My current research assignments at my internship are revealing the bigger picture to me. Getting to know the people at my office has given me the opportunity to do even more interesting tasks for different departments. I unexpectedly got to use photoshop today (which I love) because I got to know someone from the communications department. I'm also going to help with event planning and outreach. Since it is an international organization, sometimes important people have come from other countries. Apparently there was a prince once. We'll see who I meet.
My supervisor also told me that if there was ever a hearing I want to attend that I could just let her know. I didn't even know I wanted to attend a hearing until now!
The Academic Seminars are Lovely
I love my concentration. I'm in Sustainable Development with Professor Heather Heckel, and I already understand the world much more than I did three weeks ago. Our professor helps us see how interconnected everything is, which is lucky for me since I like to see things holistically. Plus, most of our class days aren't . We have been to the Newseum, the Environmental Defense Fund, and one of our assignments was literally to explore D.C. and visit different museums. I knew that coming to D.C. I would want to network as much as possible and visit as many places as I could. I was worried about juggling that while also trying to do well in classes. Turns out, I don't have to worry because our professor has integrated D.C. into our class. My stress levels are so low right now. I never want to sleep in class because it's so stimulating.

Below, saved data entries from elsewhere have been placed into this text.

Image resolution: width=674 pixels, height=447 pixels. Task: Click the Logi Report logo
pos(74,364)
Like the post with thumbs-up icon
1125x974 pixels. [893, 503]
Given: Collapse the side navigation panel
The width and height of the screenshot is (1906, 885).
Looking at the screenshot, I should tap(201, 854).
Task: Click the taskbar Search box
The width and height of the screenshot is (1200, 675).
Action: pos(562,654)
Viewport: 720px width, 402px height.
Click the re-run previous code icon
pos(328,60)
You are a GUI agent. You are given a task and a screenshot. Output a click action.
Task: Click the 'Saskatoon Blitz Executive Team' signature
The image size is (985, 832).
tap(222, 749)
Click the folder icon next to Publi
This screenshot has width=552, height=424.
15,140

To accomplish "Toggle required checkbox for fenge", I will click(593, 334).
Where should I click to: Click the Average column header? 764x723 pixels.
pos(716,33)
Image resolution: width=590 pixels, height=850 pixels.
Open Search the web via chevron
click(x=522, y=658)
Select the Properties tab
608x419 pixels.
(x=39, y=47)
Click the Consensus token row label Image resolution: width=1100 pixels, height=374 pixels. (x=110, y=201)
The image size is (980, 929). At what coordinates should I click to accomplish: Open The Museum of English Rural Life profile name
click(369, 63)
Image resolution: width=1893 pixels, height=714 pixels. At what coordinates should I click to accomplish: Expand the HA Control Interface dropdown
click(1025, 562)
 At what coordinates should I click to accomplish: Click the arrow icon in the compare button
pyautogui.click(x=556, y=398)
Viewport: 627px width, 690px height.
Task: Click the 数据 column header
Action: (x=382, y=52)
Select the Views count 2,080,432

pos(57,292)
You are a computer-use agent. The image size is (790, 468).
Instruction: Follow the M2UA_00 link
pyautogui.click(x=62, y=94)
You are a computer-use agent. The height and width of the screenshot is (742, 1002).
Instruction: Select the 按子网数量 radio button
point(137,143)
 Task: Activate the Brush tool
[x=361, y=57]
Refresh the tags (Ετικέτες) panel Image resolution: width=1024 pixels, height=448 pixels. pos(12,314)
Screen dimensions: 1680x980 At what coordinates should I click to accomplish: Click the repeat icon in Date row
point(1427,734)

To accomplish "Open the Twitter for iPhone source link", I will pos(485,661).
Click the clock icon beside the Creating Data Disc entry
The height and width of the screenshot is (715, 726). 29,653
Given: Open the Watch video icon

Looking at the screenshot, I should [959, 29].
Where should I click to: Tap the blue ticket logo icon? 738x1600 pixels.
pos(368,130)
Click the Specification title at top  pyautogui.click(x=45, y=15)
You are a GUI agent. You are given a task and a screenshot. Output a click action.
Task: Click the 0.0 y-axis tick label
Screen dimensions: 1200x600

Also, to be dramatic, one of my homework assignments changed my life, and I now think I have more of a direction of what I want to do in life. I had to read an article from the Pulitzer Center, on our own preferred topic because, and the article I chose made me realize certain patterns in my own interests (for example, my interests in conflict-resolution). I came to D.C. to try to figure what I want to focus on (because let me tell you, I had no clue since I was interested in literally everything), but I didn't know it would come to me so quickly. This insight is going to make exploring D.C. even more exciting.
I'm also taking an elective -- an anthropology class on homelessness/the home. I'm in a class full of graduate students, which is not something we have at my home school. There is a lot of reading, but they are very stimulating and I'm excited to do them. How will I feel about the extra course work in two months? Perhaps a psychic could tell you, but I can not. I really hope my low stress levels and good skin stay with me. Oh yeah, my professor is also writing a book about the topic of our class, so maybe I will say something ridiculous enough for him to mention me.
The Experience Overall
I have met so many new people, and am really happy with my decision to come here. I can't believe I get to casually see national monuments when getting around to places. I also got to spend the weekend in the city without spending money because the museums are free, and so is transportation with the AU card. I have already learned so much from my courses and it is only the beginning. It will be interesting to see how much I change by the end of this semester. I am determined to use this opportunity to understand the world I live in better, and to explore who I am simultaneously.